### WORK REQUIRED
Return each entry below without any alteration.

### SUPPLIED INFORMATION
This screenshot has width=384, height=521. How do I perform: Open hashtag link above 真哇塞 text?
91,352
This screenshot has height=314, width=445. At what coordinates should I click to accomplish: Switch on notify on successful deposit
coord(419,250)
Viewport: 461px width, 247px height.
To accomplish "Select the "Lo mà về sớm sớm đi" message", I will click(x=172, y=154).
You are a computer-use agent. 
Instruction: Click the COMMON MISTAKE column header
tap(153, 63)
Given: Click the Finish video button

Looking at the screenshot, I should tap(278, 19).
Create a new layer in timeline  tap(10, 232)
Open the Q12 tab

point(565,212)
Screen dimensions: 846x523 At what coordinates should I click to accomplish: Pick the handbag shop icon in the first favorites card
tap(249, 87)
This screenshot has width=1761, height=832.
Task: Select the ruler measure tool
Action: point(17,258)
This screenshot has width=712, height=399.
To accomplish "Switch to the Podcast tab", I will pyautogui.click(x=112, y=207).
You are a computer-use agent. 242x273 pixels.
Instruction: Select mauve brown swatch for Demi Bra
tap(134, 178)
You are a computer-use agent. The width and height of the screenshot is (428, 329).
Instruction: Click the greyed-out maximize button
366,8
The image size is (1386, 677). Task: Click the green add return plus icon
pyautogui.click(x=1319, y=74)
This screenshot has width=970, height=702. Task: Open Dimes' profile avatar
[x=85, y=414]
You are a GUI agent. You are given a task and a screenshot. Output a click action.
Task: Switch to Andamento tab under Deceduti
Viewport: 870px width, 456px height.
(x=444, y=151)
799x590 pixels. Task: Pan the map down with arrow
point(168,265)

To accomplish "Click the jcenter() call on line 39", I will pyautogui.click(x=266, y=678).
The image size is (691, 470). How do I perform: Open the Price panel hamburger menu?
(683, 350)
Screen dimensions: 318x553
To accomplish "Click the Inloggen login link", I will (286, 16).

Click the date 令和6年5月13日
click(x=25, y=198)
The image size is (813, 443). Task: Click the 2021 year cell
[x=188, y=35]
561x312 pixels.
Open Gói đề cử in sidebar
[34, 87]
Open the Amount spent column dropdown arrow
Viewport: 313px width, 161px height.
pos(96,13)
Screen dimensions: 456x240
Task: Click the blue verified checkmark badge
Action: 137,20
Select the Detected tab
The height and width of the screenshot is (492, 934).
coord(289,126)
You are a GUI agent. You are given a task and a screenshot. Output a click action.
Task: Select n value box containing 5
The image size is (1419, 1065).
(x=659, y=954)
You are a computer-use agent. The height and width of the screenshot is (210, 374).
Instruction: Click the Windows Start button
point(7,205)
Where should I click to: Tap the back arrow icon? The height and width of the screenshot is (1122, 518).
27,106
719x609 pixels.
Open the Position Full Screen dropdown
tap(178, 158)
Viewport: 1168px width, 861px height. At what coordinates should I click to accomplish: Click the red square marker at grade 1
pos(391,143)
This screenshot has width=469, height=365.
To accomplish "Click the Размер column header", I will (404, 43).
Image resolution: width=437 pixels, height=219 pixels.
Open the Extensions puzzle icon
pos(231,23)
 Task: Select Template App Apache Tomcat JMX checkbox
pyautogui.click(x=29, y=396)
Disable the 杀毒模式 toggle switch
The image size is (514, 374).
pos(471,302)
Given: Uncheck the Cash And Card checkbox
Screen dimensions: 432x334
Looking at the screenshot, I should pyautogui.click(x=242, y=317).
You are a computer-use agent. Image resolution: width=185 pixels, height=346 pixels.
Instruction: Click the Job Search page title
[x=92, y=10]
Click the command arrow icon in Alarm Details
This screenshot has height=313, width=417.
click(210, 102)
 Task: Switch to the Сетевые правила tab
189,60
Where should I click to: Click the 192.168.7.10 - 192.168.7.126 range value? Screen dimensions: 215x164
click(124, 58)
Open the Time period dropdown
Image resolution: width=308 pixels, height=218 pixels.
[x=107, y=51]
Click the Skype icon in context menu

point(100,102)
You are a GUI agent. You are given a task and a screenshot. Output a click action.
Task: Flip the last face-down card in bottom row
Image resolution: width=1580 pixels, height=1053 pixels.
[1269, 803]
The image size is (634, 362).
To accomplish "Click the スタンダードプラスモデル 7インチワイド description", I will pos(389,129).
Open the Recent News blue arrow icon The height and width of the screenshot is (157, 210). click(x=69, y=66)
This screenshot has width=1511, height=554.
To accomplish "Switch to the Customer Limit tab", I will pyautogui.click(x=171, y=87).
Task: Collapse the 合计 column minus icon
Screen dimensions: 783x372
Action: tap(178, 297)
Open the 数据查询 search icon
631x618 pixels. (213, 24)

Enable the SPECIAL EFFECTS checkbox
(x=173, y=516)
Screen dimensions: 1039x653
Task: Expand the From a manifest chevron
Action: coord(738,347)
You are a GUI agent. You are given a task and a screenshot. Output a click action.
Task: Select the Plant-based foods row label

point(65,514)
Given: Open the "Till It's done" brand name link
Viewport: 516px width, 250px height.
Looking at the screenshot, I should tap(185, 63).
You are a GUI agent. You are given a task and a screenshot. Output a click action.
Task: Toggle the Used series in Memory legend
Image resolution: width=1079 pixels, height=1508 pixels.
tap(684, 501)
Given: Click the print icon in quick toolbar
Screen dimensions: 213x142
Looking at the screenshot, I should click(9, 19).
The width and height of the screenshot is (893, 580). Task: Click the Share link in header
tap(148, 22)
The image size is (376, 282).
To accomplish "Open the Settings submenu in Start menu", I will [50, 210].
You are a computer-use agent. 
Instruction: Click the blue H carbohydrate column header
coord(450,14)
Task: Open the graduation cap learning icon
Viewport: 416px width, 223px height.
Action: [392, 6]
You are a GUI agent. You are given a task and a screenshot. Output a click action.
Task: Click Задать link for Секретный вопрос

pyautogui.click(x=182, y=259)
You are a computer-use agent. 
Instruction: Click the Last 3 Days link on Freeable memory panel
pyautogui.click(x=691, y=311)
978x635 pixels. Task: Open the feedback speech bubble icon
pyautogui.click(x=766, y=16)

### WRITTEN REPLY
This screenshot has width=384, height=521. How do I perform: Open hashtag link above 真哇塞 text?
91,352
This screenshot has height=314, width=445. At what coordinates should I click to accomplish: Switch on notify on successful deposit
coord(419,250)
Viewport: 461px width, 247px height.
To accomplish "Select the "Lo mà về sớm sớm đi" message", I will click(x=172, y=154).
You are a computer-use agent. 
Instruction: Click the COMMON MISTAKE column header
tap(153, 63)
Given: Click the Finish video button

Looking at the screenshot, I should tap(278, 19).
Create a new layer in timeline  tap(10, 232)
Open the Q12 tab

point(565,212)
Screen dimensions: 846x523 At what coordinates should I click to accomplish: Pick the handbag shop icon in the first favorites card
tap(249, 87)
This screenshot has width=1761, height=832.
Task: Select the ruler measure tool
Action: point(17,258)
This screenshot has width=712, height=399.
To accomplish "Switch to the Podcast tab", I will pyautogui.click(x=112, y=207).
You are a computer-use agent. 242x273 pixels.
Instruction: Select mauve brown swatch for Demi Bra
tap(134, 178)
You are a computer-use agent. The width and height of the screenshot is (428, 329).
Instruction: Click the greyed-out maximize button
366,8
The image size is (1386, 677). Task: Click the green add return plus icon
pyautogui.click(x=1319, y=74)
This screenshot has width=970, height=702. Task: Open Dimes' profile avatar
[x=85, y=414]
You are a GUI agent. You are given a task and a screenshot. Output a click action.
Task: Switch to Andamento tab under Deceduti
Viewport: 870px width, 456px height.
(x=444, y=151)
799x590 pixels. Task: Pan the map down with arrow
point(168,265)

To accomplish "Click the jcenter() call on line 39", I will pyautogui.click(x=266, y=678).
The image size is (691, 470). How do I perform: Open the Price panel hamburger menu?
(683, 350)
Screen dimensions: 318x553
To accomplish "Click the Inloggen login link", I will (286, 16).

Click the date 令和6年5月13日
click(x=25, y=198)
The image size is (813, 443). Task: Click the 2021 year cell
[x=188, y=35]
561x312 pixels.
Open Gói đề cử in sidebar
[34, 87]
Open the Amount spent column dropdown arrow
Viewport: 313px width, 161px height.
pos(96,13)
Screen dimensions: 456x240
Task: Click the blue verified checkmark badge
Action: 137,20
Select the Detected tab
The height and width of the screenshot is (492, 934).
coord(289,126)
You are a GUI agent. You are given a task and a screenshot. Output a click action.
Task: Select n value box containing 5
The image size is (1419, 1065).
(x=659, y=954)
You are a computer-use agent. The height and width of the screenshot is (210, 374).
Instruction: Click the Windows Start button
point(7,205)
Where should I click to: Tap the back arrow icon? The height and width of the screenshot is (1122, 518).
27,106
719x609 pixels.
Open the Position Full Screen dropdown
tap(178, 158)
Viewport: 1168px width, 861px height. At what coordinates should I click to accomplish: Click the red square marker at grade 1
pos(391,143)
This screenshot has width=469, height=365.
To accomplish "Click the Размер column header", I will (404, 43).
Image resolution: width=437 pixels, height=219 pixels.
Open the Extensions puzzle icon
pos(231,23)
 Task: Select Template App Apache Tomcat JMX checkbox
pyautogui.click(x=29, y=396)
Disable the 杀毒模式 toggle switch
The image size is (514, 374).
pos(471,302)
Given: Uncheck the Cash And Card checkbox
Screen dimensions: 432x334
Looking at the screenshot, I should pyautogui.click(x=242, y=317).
You are a computer-use agent. Image resolution: width=185 pixels, height=346 pixels.
Instruction: Click the Job Search page title
[x=92, y=10]
Click the command arrow icon in Alarm Details
This screenshot has height=313, width=417.
click(210, 102)
 Task: Switch to the Сетевые правила tab
189,60
Where should I click to: Click the 192.168.7.10 - 192.168.7.126 range value? Screen dimensions: 215x164
click(124, 58)
Open the Time period dropdown
Image resolution: width=308 pixels, height=218 pixels.
[x=107, y=51]
Click the Skype icon in context menu

point(100,102)
You are a GUI agent. You are given a task and a screenshot. Output a click action.
Task: Flip the last face-down card in bottom row
Image resolution: width=1580 pixels, height=1053 pixels.
[1269, 803]
The image size is (634, 362).
To accomplish "Click the スタンダードプラスモデル 7インチワイド description", I will pos(389,129).
Open the Recent News blue arrow icon The height and width of the screenshot is (157, 210). click(x=69, y=66)
This screenshot has width=1511, height=554.
To accomplish "Switch to the Customer Limit tab", I will pyautogui.click(x=171, y=87).
Task: Collapse the 合计 column minus icon
Screen dimensions: 783x372
Action: tap(178, 297)
Open the 数据查询 search icon
631x618 pixels. (213, 24)

Enable the SPECIAL EFFECTS checkbox
(x=173, y=516)
Screen dimensions: 1039x653
Task: Expand the From a manifest chevron
Action: coord(738,347)
You are a GUI agent. You are given a task and a screenshot. Output a click action.
Task: Select the Plant-based foods row label

point(65,514)
Given: Open the "Till It's done" brand name link
Viewport: 516px width, 250px height.
Looking at the screenshot, I should tap(185, 63).
You are a GUI agent. You are given a task and a screenshot. Output a click action.
Task: Toggle the Used series in Memory legend
Image resolution: width=1079 pixels, height=1508 pixels.
tap(684, 501)
Given: Click the print icon in quick toolbar
Screen dimensions: 213x142
Looking at the screenshot, I should click(9, 19).
The width and height of the screenshot is (893, 580). Task: Click the Share link in header
tap(148, 22)
The image size is (376, 282).
To accomplish "Open the Settings submenu in Start menu", I will [50, 210].
You are a computer-use agent. 
Instruction: Click the blue H carbohydrate column header
coord(450,14)
Task: Open the graduation cap learning icon
Viewport: 416px width, 223px height.
Action: [392, 6]
You are a GUI agent. You are given a task and a screenshot. Output a click action.
Task: Click Задать link for Секретный вопрос

pyautogui.click(x=182, y=259)
You are a computer-use agent. 
Instruction: Click the Last 3 Days link on Freeable memory panel
pyautogui.click(x=691, y=311)
978x635 pixels. Task: Open the feedback speech bubble icon
pyautogui.click(x=766, y=16)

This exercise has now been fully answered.